That needs to be carefully considered not just by those who live in rented accommodation and are worried about the Greens’ tax policies, or by those who believe Jews have a right to self-determination in their historic homeland.
It also needs to be considered by a broader cohort: those who support freedom of religion and want to continue to send their children to schools that reflect their religious beliefs.
If current polling is reflected on election day, this country could be at a tipping point. If Bandt emerges as the ultimate power broker in the next parliament, he could require a minority Labor government to head down several paths it might prefer to avoid.
And on religious freedom, big changes could be coming after Labor’s failure last year when it dumped its planned religious discrimination bill.
Doing nothing about religious discrimination meant this country’s human rights infrastructure remained unbalanced. It continues to send the wrong message – that religious freedom is an inferior right only grudgingly tolerated as an exception to other laws.
In the best of all possible worlds, freedom of religion should have the status of a positive legal right protected by federal law and its own bureaucracy, just like the arrangements that seek to prevent discrimination on the basis of race, age, sex and disability.
Labor’s failure on religious discrimination speaks volumes about what the future might hold.

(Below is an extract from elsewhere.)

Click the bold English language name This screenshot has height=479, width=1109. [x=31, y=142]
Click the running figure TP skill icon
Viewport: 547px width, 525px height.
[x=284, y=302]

The Coalition, in line with prominent religious leaders, declined to back Labor’s bill and the government declined to seek a deal with the Greens.
Details of Labor’s plan were never released for public debate. But it was examined by Catholic archbishops Peter Comensoli and Anthony Fisher, as well as Jacinta Collins from the National Catholic Education Commission.
Their assessment was damning. They wrote last year that if it had gone ahead “there would be a very real and substantial reduction in existing legal and operational freedoms for religious education institutions. In essence, we would go a long way backwards.”
So while Labor’s own plan was a dud, it needs to be kept in mind that withdrawing the bill and doing nothing was infinitely better than doing a deal with the Greens that might have made things worse – inflaming relations with religious leaders who were already disappointed.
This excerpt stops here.